Combining these three treatment modalities may have a possible synergistic impact and show encouraging early effectiveness findings in advanced HCC due to the distinct anti-malignancy mechanisms of TKIs, PD-1 inhibitors, and HAIC. Chemotherapy can increase antigenicity via immunogenic cell death of tumor cells as well as reduction of “off-target” immunosuppression in the tumor microenvironment.29 Lenvatinib is more effective than sorafenib in inhibiting VEGFRs and fibroblast growth factor receptors, and blocking these pathways can improve the effectiveness of PD-1 inhibitors by reducing immunosuppression in the tumor and its surrounding tissue.30,31 mHAIC relies on HAIC-FOLFOX but replaces fluorouracil with S-1. S-1 is an oral fluorouracil chemotherapy drug, made up of tegafur, gimeracil and oteracil potassium. Existing literature has shown that the effectiveness of S-1 combined with oxaliplatin in the treatment of advanced HCC is comparable to that of sorafenib, and the incidence of adverse reactions is lower; thus, it is a safe and effective treatment strategy.32 In addition, oral S-1 maintains a high blood concentration and prolongs the action time of fluorouracil in neoplasm tissues and blood, therefore enhancing the antitumour impact and causing less irritation and adverse reactions to the GI tract.33 Compared with the blood vessel infusion of 5-FU, oral S-1 may greatly reduce the absolute bed rest time of patients undergoing HAIC (only 8 h absolute bed rest when undergoing mHAIC), modify the treatment procedure, improve the patient’s treatment compliance, and reduce the chance of thrombosis. Here, we reported two cases that had only grade 1 adverse reactions, such as a decrease in PLTs, and no significant adverse responses (Figures 1L and 2J).
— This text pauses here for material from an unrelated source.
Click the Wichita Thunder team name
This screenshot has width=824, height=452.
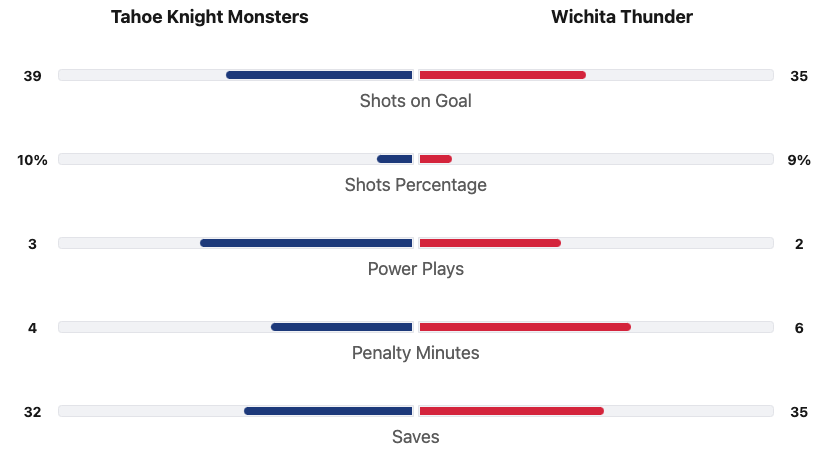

However, considering the limited data of mHAIC in HCC reported thus far, this study provides a background for further development of mHAIC combined with lenvatinib and camrelizumab in advanced HCC. We are currently preparing a Phase II study of mHAIC combined with lenvatinib and camrelizumab as a treatment in advanced HCC (http://www.chictr.org.cn, Chinese Clinical Trial Register number: ChiCTR2300067295).

Ethics Statement

Details of the case reported in the article were approved by the central institution, The Affiliated Hospital of Yanbian University.

Consent for Publication

This report and any attendant pictures were revealed with the patients’ written consent.

Acknowledgments

We give thanks to the patients and everyone involved in this study.

Funding

There is no funding for this study.

Disclosure

The authors report no conflicts of interest in this work.